A firewall is a security device, which is implemented centrally or distributed between networks to establish interconnection policies among them. This way, communications, traffic flows and connections between the networks are authorized based on these policies. The Firewalls are usually implemented in the borders of the networks to control connections between private networks and public networks or others. The administrator assures to block connections which are not authorized, or frauds, using security policies which are configured in the firewall platform.
The Firewall establishes a barrier with the outside world, achieving defense at the edge. It can be based on hardware or software (application) and it is a filter which controls the communications between networks. Commonly, it is implemented so that all the communications from the exterior must go through it, creating a sort of frontier in the network to secure the connections that enter from public network to private networks and vice versa.
There are two main types of firewall which are: Stateless Firewall and Stateful Firewall.
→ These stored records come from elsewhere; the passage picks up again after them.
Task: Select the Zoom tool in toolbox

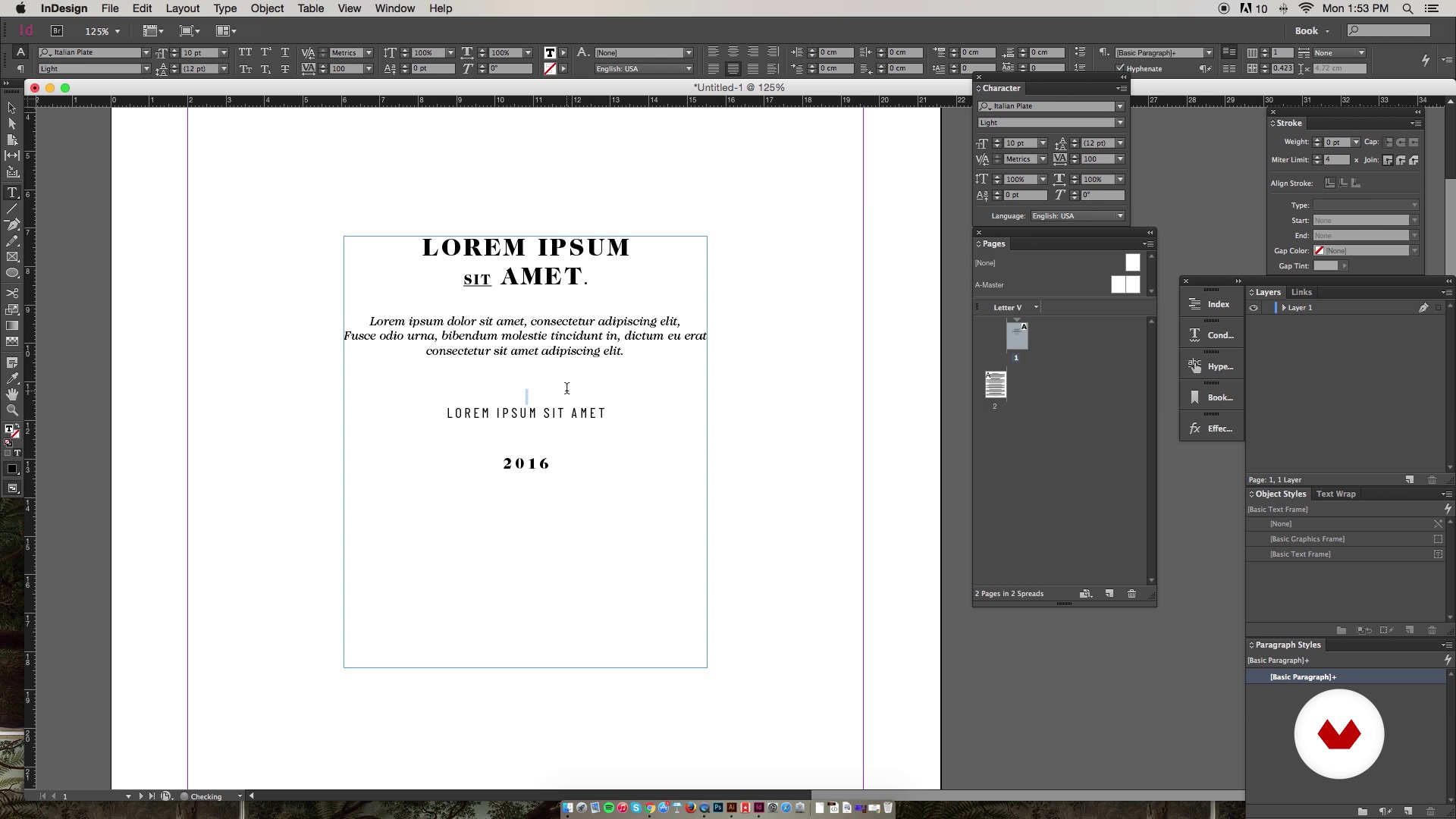Action: tap(12, 410)
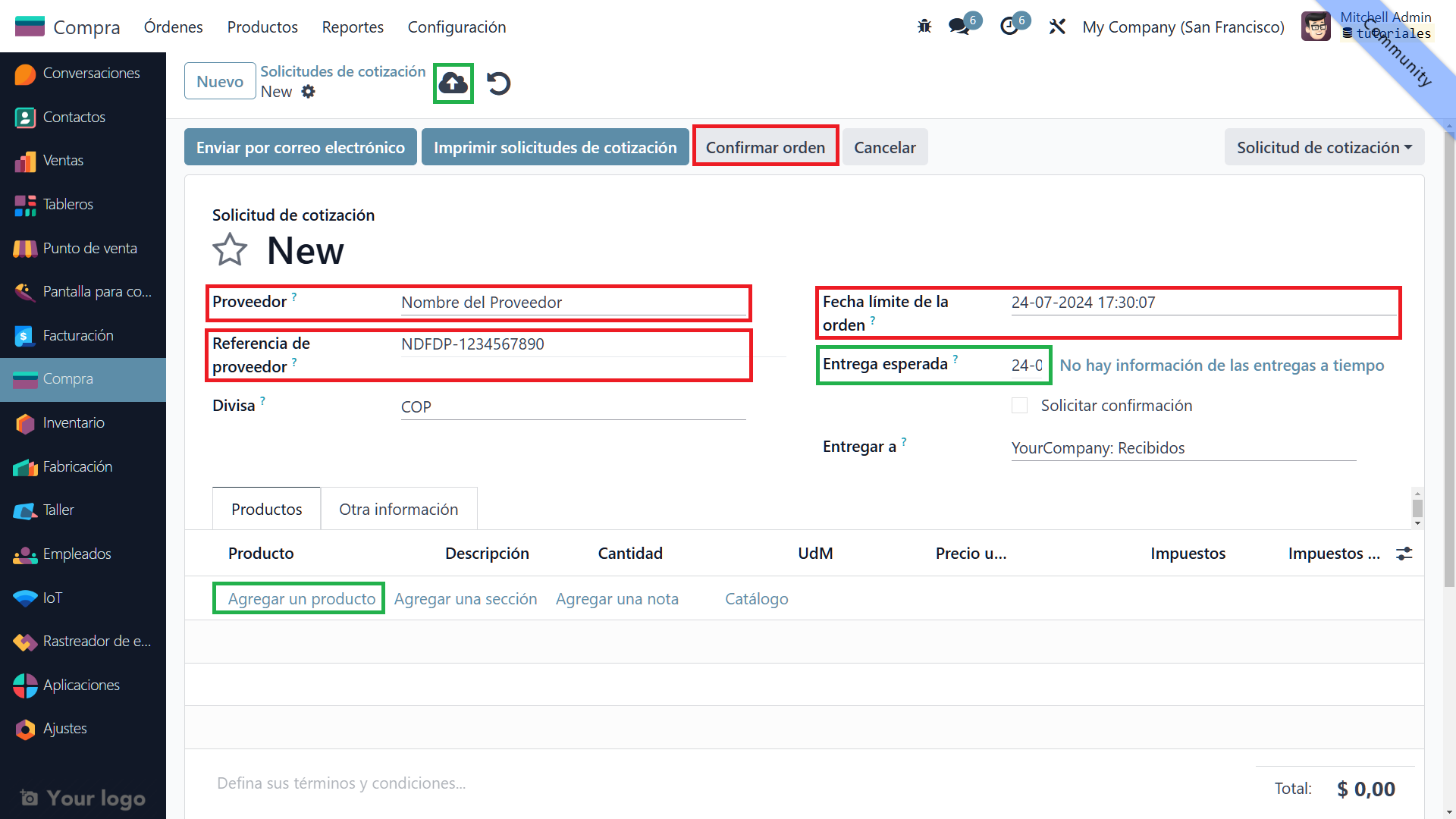Click the cloud upload save icon
The image size is (1456, 819).
tap(453, 83)
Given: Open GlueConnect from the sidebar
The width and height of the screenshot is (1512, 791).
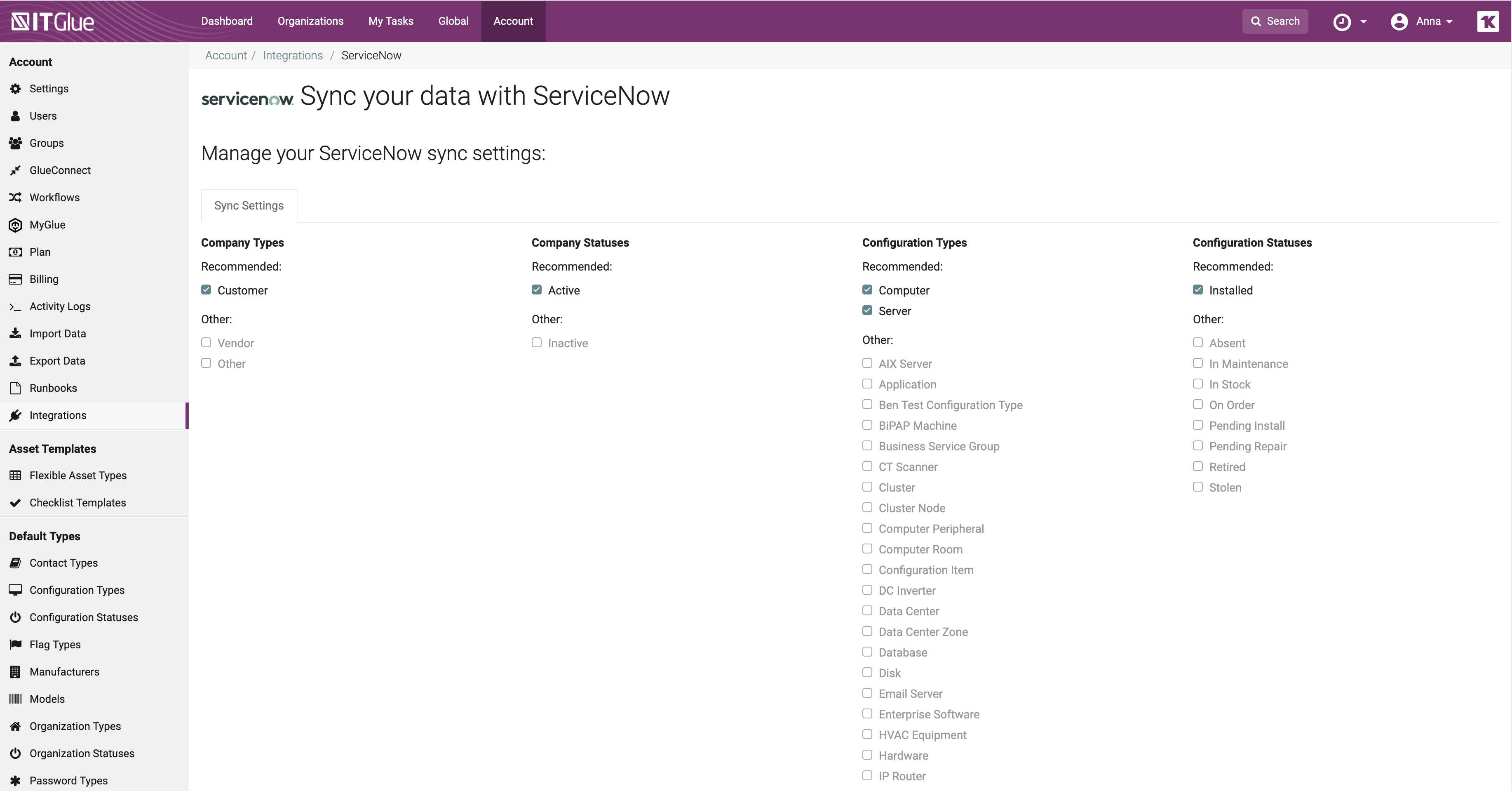Looking at the screenshot, I should (15, 170).
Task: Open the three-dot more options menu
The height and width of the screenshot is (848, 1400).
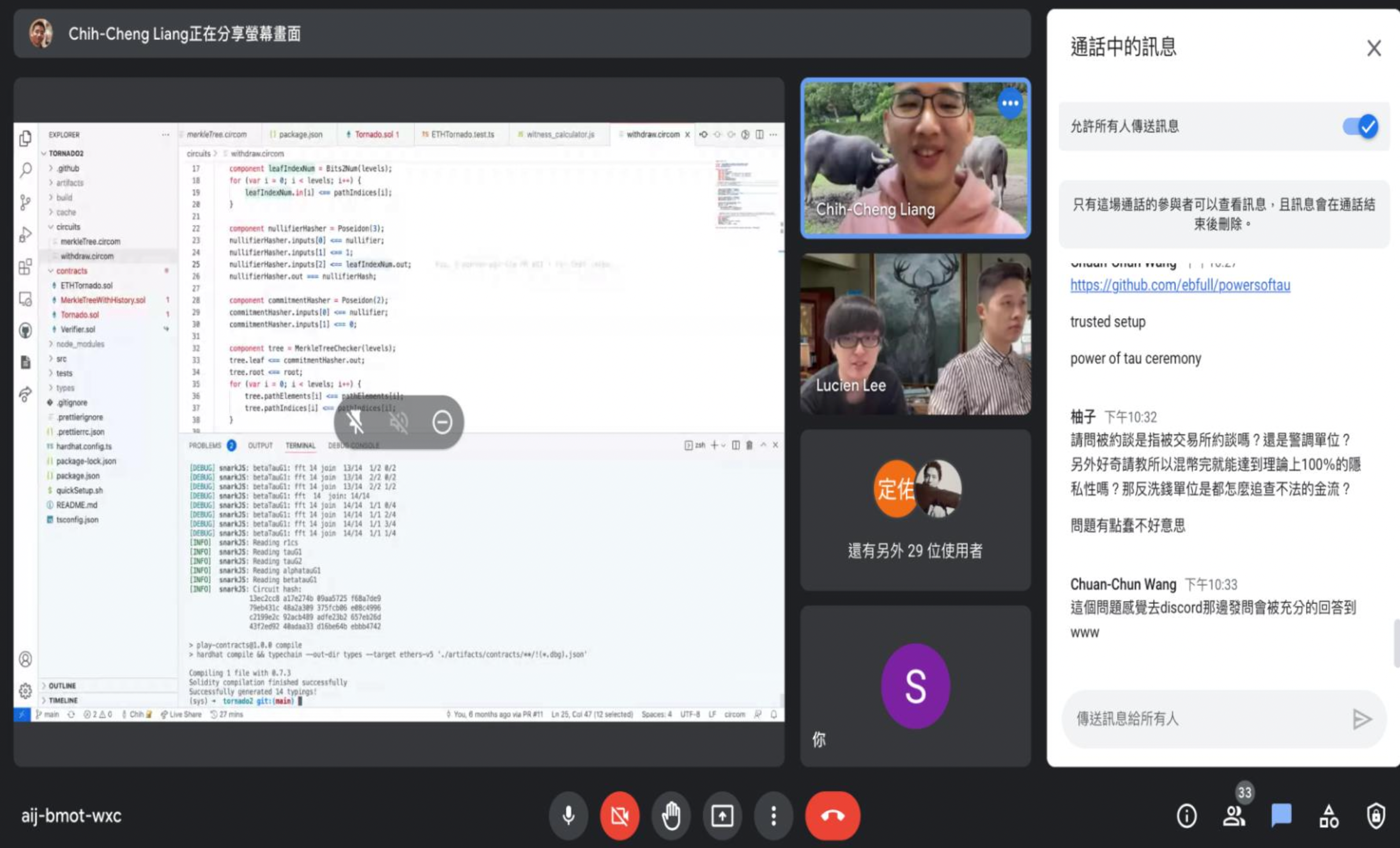Action: coord(773,816)
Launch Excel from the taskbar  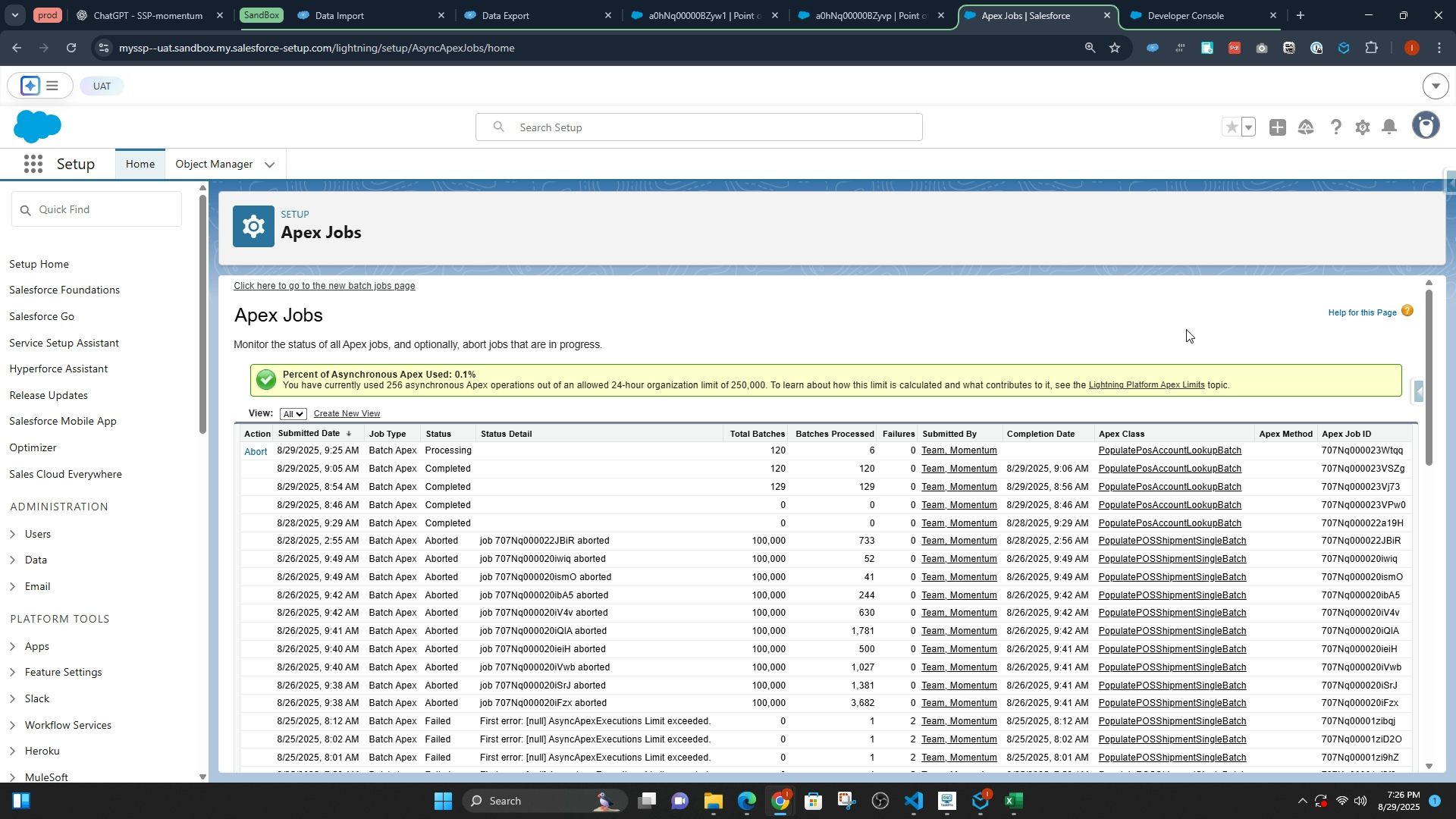[x=1014, y=801]
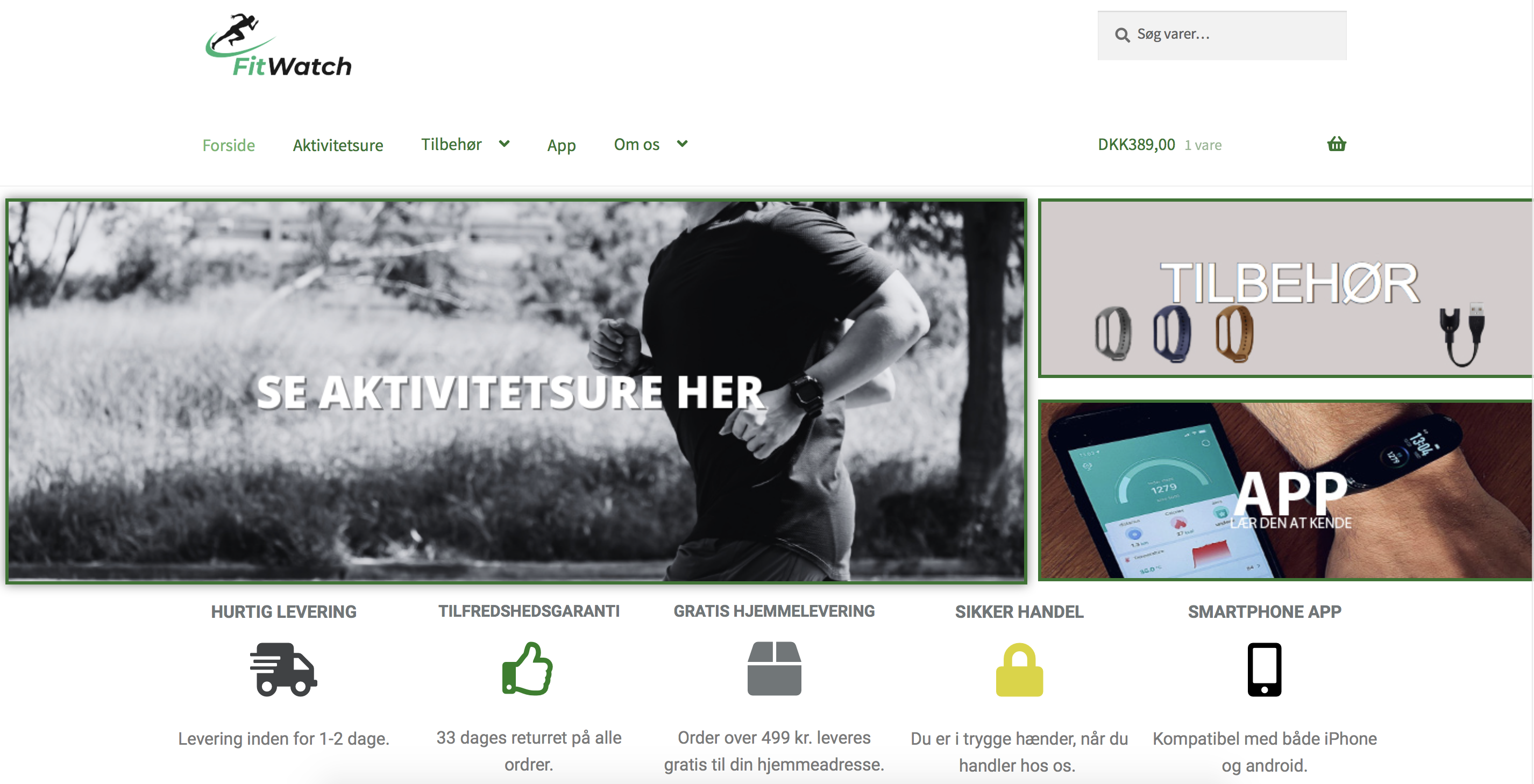Viewport: 1534px width, 784px height.
Task: Click the search magnifier icon
Action: coord(1122,35)
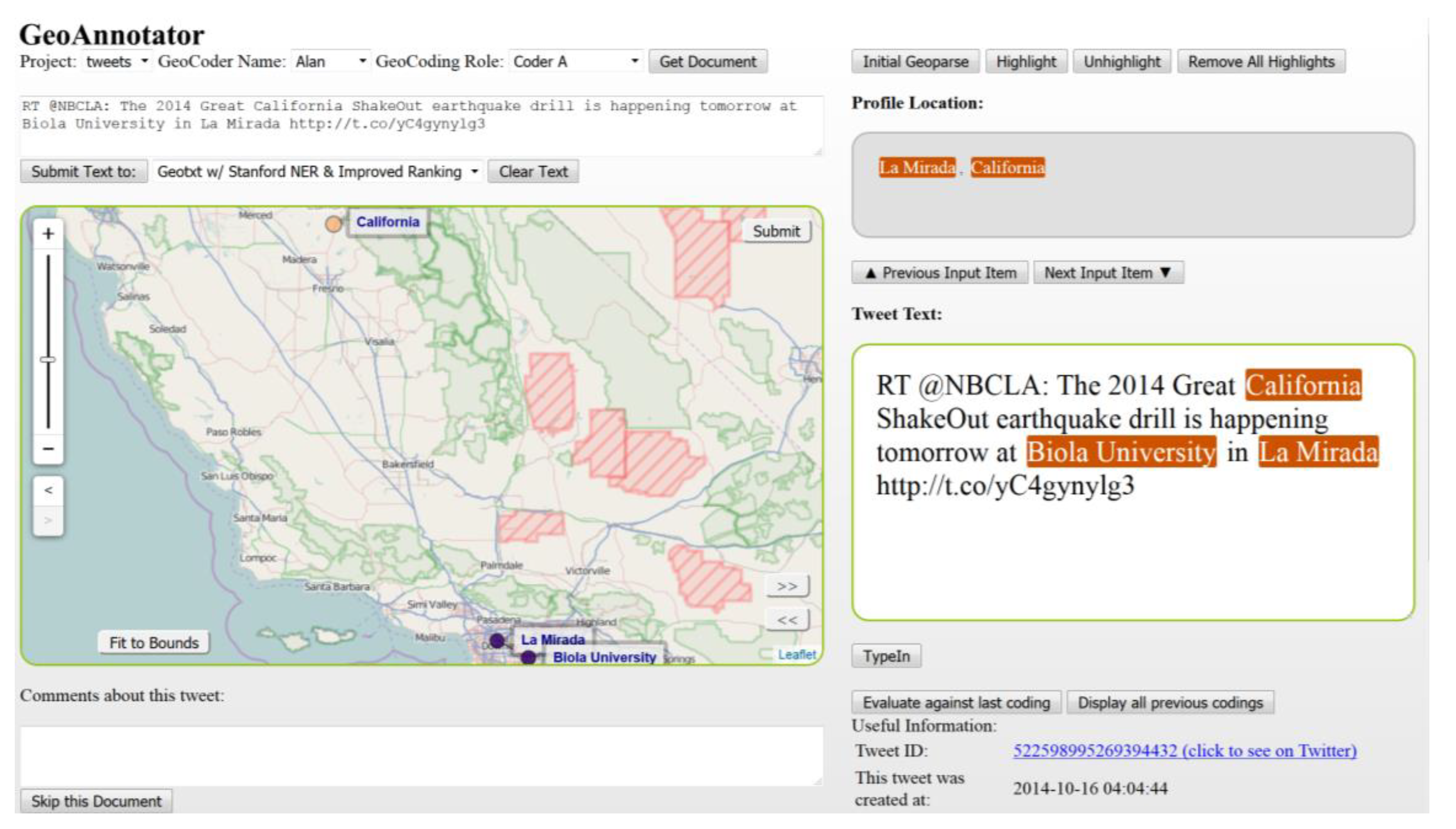Click the map '<<' button
The height and width of the screenshot is (829, 1456).
(788, 620)
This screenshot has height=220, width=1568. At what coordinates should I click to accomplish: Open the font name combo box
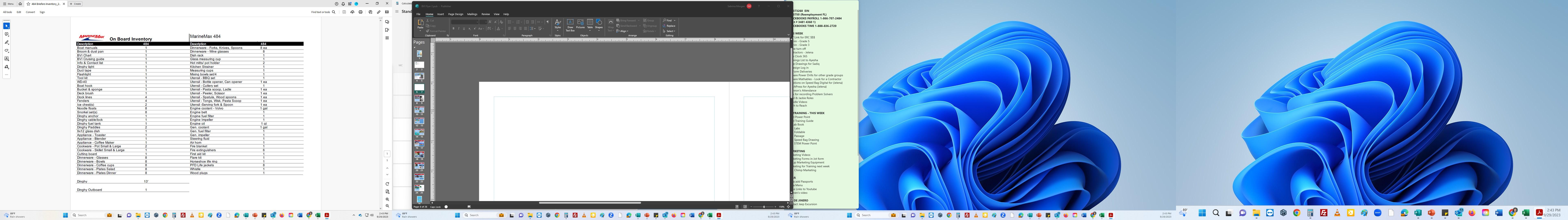[x=465, y=22]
A Stateless firewall deals with and analyzes every packet separately. This way, it analyzes the header of each packet and it makes decisions. A firewall of this type does not contain registers of the sessions which pass through it. So, it does not recognize active sessions and it is vulnerable to some attacks like spoofing.
A Stateful firewall maintains a record of the connections and sessions established (for example, the TCP/UDP sessions).The firewall describes the sessions in state tables where it can keep a record of the attributes of the sessions. The exhaustive analysis of the flow is made at the beginning of a communication and for the following packets, it only identifies if they belong to the same traffic flow.
Network Address Translation (NAT)
Historically, the concept of NAT was born as a means of optimizing the use of public IPv4 addresses. Many organizations chose to deploy private IPv4 addressing in their networks, using RFC 1918 addresses. Since the private addresses are not routable and cannot exist in public domains, the border devices can use the NAT functionality to replace private addresses with public addresses before sending the datagram to external networks. The translation consists in replacing the IP address, the port used, or both, depending on the chosen method. Once that the translation is made, it is saved in the sessions' state in the device.
The technique known as Port Address Translation (PAT) allows the use of the port information in which the communication for the translation is established. This behavior allows sharing an IPv4 public address between different IPv4 private addresses, optimizing their use. When a translation is made, the device saves a register with the address and the port that the data flow uses and this way, it can identify the host of origin for the return traffic.
There are three basic types of NAT: Source NAT, Destination NAT and Static NAT. Source NAT makes translations with the source address of the packet. Destination NAT makes the translation of the destination address of the packet. Static NAT allows connections both from the private network and the exterior network, but only the one-to-one scheme can be implemented, where one address is associated to the other in a fixed way. Both Source and Destination NAT can make their translations and associations statically or dynamically. Additionally, Source NAT, Destination NAT and PAT can coexist and be used together, simultaneously.